▼
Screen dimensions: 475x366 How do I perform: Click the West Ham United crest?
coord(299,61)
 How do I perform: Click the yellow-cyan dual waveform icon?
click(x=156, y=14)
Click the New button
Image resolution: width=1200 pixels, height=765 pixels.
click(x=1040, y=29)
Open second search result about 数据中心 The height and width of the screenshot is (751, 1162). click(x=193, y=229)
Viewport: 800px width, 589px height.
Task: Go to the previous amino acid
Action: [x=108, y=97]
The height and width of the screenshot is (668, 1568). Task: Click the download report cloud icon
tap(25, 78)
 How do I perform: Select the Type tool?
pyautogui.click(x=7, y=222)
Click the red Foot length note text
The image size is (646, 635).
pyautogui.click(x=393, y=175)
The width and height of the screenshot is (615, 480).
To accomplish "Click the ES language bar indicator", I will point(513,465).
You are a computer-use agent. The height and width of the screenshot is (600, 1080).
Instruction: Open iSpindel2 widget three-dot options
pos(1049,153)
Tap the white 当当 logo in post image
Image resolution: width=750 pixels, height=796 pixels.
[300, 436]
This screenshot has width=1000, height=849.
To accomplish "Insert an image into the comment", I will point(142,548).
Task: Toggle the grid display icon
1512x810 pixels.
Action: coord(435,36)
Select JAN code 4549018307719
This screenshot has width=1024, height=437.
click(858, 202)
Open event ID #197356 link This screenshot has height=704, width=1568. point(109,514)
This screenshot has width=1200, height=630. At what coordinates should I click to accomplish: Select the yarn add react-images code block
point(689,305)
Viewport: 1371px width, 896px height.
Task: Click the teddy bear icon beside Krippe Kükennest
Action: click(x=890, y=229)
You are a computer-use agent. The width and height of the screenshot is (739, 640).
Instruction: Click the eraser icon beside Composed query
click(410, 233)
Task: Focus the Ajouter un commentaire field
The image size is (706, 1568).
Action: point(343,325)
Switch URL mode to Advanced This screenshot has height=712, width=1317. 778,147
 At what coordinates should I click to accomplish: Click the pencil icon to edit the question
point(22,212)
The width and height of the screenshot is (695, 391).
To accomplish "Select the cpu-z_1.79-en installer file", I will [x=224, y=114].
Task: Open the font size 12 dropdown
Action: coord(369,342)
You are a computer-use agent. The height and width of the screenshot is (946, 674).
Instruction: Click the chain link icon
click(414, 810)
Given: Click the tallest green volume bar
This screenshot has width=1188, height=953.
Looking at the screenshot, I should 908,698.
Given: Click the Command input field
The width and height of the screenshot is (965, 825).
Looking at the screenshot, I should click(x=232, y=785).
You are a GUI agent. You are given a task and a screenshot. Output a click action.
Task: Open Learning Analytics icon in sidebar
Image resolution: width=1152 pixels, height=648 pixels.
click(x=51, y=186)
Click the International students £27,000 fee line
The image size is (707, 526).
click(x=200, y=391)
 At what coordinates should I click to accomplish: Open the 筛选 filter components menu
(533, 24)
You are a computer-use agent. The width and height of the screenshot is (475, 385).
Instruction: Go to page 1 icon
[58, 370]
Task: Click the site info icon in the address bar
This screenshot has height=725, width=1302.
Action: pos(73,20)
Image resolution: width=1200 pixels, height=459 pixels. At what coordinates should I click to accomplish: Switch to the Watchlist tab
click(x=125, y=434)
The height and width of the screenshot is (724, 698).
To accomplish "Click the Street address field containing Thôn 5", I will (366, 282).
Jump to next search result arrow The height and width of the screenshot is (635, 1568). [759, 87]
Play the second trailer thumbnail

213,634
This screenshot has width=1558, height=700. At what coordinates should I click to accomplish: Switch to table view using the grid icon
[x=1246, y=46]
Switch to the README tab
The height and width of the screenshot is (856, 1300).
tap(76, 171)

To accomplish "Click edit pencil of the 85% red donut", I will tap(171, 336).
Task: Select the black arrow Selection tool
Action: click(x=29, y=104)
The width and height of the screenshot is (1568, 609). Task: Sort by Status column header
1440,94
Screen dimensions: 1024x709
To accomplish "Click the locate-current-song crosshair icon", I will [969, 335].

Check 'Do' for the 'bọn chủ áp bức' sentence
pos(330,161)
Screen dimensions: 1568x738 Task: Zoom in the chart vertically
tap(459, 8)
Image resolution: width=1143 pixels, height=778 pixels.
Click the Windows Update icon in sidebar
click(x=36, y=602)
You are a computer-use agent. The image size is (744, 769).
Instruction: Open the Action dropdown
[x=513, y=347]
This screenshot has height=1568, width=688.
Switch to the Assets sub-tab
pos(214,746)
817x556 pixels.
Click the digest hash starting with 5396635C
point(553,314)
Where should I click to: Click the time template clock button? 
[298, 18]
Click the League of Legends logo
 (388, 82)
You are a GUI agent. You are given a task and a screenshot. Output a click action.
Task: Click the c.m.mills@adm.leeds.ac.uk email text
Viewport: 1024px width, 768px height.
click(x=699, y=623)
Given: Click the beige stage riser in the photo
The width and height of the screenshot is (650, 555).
▲
Work to be completed – Look through the records above for the string "address", then copy every line that has it.

Task output –
Task: Click the site info icon in the address bar
To accomplish "Click the Street address field containing Thôn 5", I will (366, 282).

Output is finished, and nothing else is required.